> _AIM A_
Extract from the Gustav Meier biography the passage that begins at the words "Swiss conductor" and ends after the words "40 years (1972–2013).", copying it verbatim.
> _AIM B_
Pick up the Gustav Meier biography at the point where it stops and keep writing it.

> _SUPPLIED TEXT_
★ ★ ★ ★ ★ ★ ★

- Born: 13 August 1929 Wettingen, Switzerland
- Died: 26 May 2016 (aged 86) Ann Arbor, Michigan
- Genres: Orchestral, operatic
- Occupation: Conductor

= Gustav Meier =

Swiss conductor

Gustav Meier (13 August 1929 – 26 May 2016) was a Swiss-born conductor and director of the Orchestra Conducting Program at the Peabody Institute of the Johns Hopkins University. He was also Music Director of the Greater Bridgeport Symphony Orchestra in Connecticut, for more than 40 years (1972–2013).

==Biography==

Gustav Meier earned international acclaim as both an exceptional conductor and a truly gifted teacher. After graduating from the Zurich Conservatory, Meier continued his studies at the Vienna Music Academy, later renamed as the University of Music and Performing Arts Vienna (Universität für Musik und darstellende Kunst Wien) where he studied with the legendary teacher, Hans Swarowsky. Swarowsky's other students included Claudio Abbado, Mariss Jansons, Zubin Mehta, Ádám Fischer, Iván Fischer, Jesús López-Cobos, and Giuseppe Sinopoli, among others. Meier undertook further studies at the Academia Chigiana Siena. He began his career at the Lucerne Opera, followed by several seasons at the Vienna Chamber Opera and the Zurich Opera. In the U.S. his opera talents were quickly recognized, as he was soon conducting at the New York, Santa Fe, Miami, Minnesota, San Francisco Operas and others.

★ ★ ★ ★ ★ ★ ★

> _DATA LINES_
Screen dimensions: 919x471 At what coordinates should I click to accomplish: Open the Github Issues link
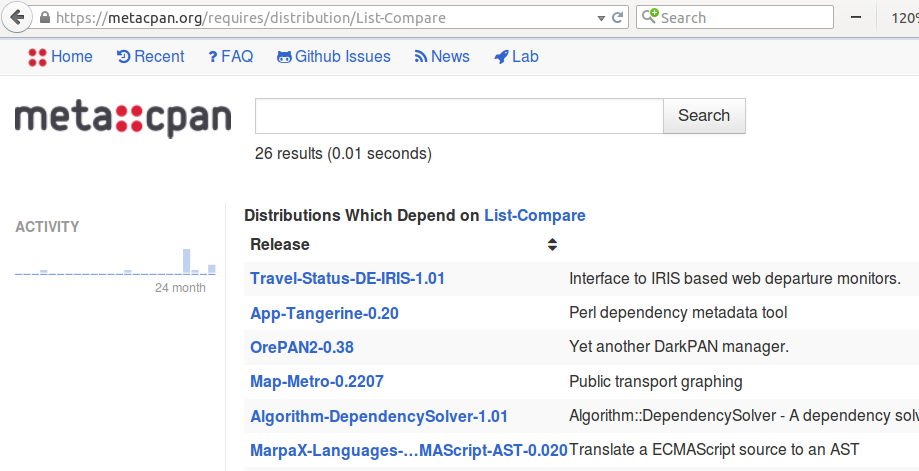[334, 57]
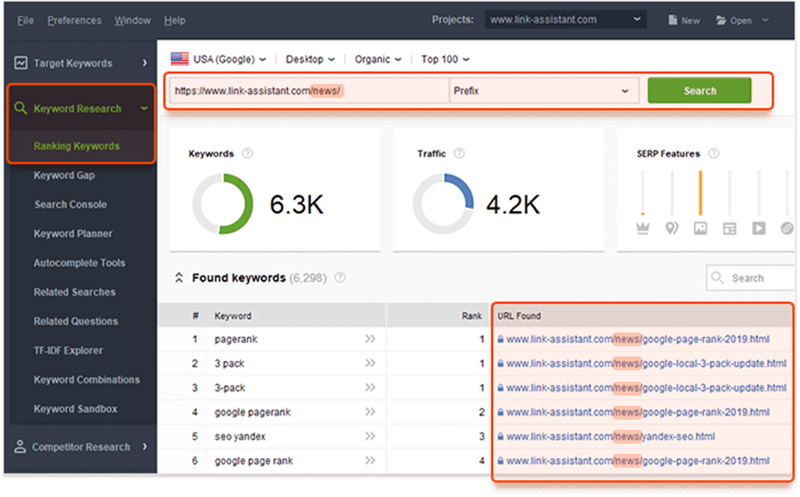
Task: Click the image SERP feature icon
Action: tap(701, 228)
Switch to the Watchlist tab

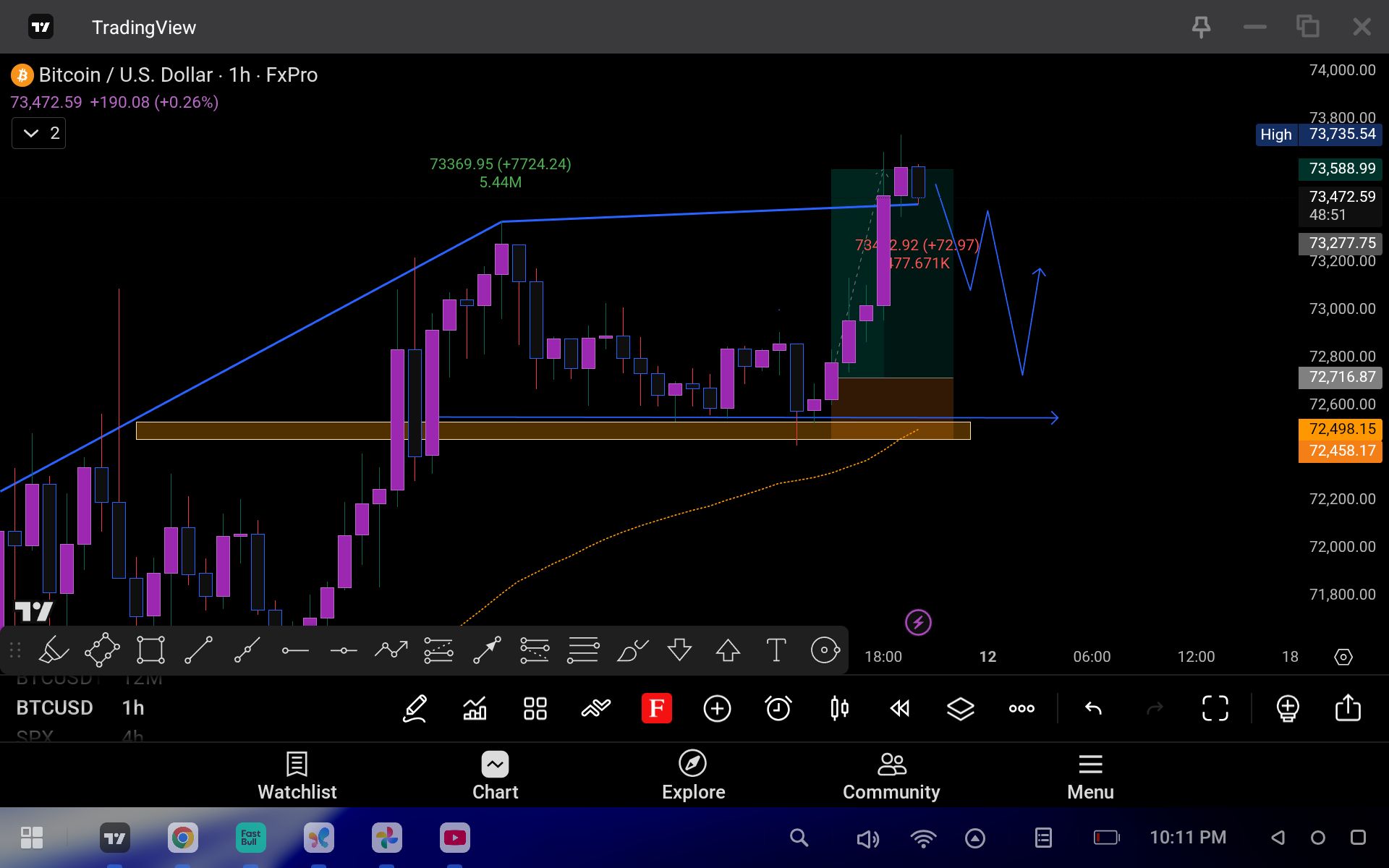297,775
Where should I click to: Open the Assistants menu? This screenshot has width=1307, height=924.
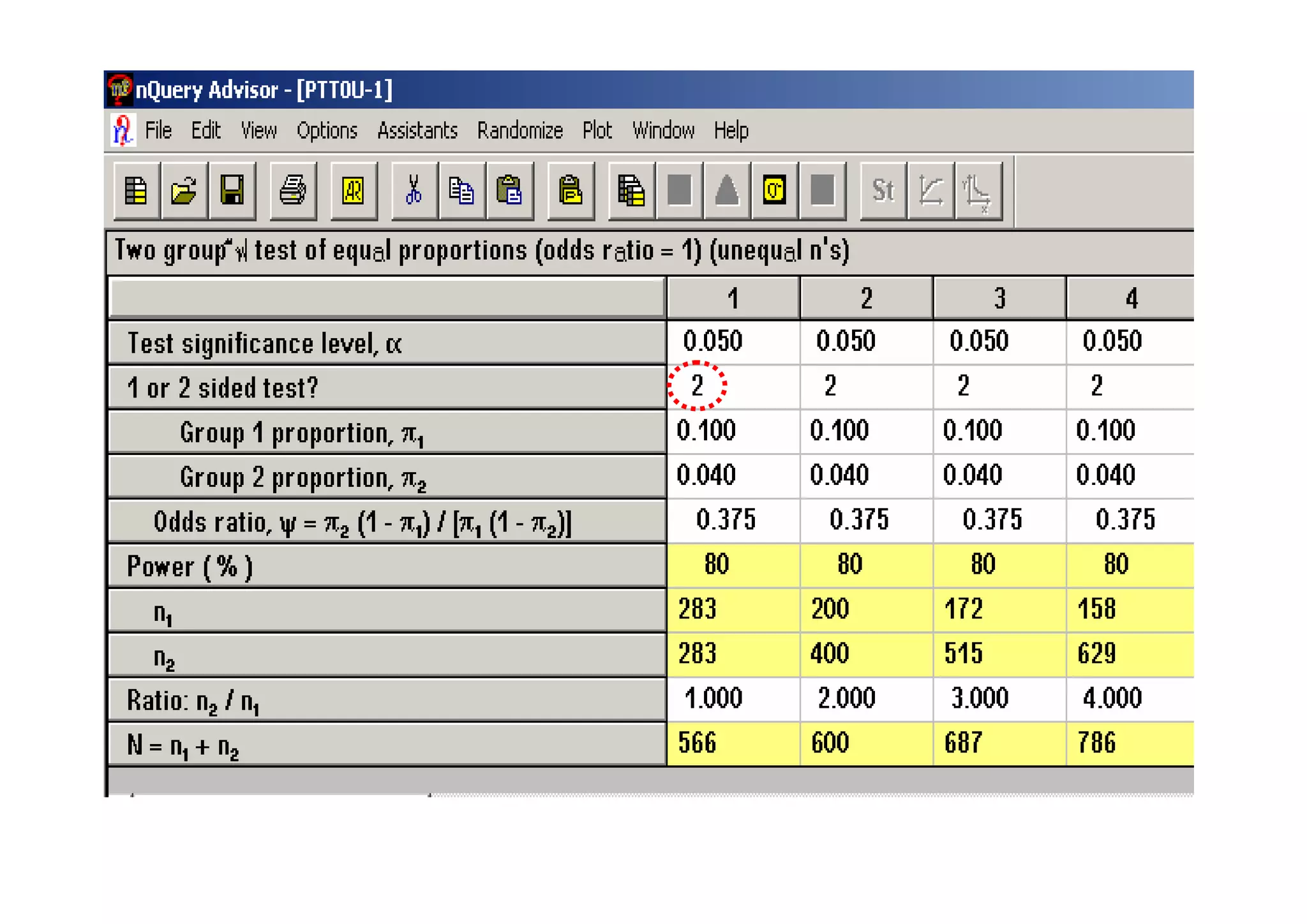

★ ★ ★ ★ ★ ★ ★

> _RIGHT ANSWER A_
Swiss conductor

Gustav Meier (13 August 1929 – 26 May 2016) was a Swiss-born conductor and director of the Orchestra Conducting Program at the Peabody Institute of the Johns Hopkins University. He was also Music Director of the Greater Bridgeport Symphony Orchestra in Connecticut, for more than 40 years (1972–2013).

> _RIGHT ANSWER B_
He led orchestras around the globe including the Zurich Tonhalle, São Paulo, China National, Pittsburgh, Colorado and Alabama Symphony Orchestras; New York City, Santa Fe, Miami, San Francisco, Zurich, and Minnesota Opera Companies; and the Budapest and Vienna State Opera Orchestras. His innovative artistic direction earned Meier critical praises in this country and abroad. Productions which received nationwide coverage included Stravinsky's Rake's Progress in which he collaborated with the film director Robert Altman (M.A.S.H., Nashville, The Players), William Bolcom's Songs of Innocence and Experience, which he conducted in Ann Arbor (American premiere) and at Chicago's Grant Park, and André Previn's All Good Boys Deserve Favour, a play by Tom Stoppard set for actors and symphony orchestra.

Meier's regular conducting engagements included several that spanned decades. From 1978 to 2006, Gustav Meier was music director and conductor of the Greater Lansing Symphony Orchestra in Lansing, Michigan. Upon retiring from this position after 28 seasons, he was given the honor of music director emeritus. The 2012–2013 season, his 41st season as music director of the Greater Bridgeport Symphony in Bridgeport, Connecticut, was his last season there. He served as director of the Graduate Conducting Program at the Peabody Conservatory in Baltimore, Maryland.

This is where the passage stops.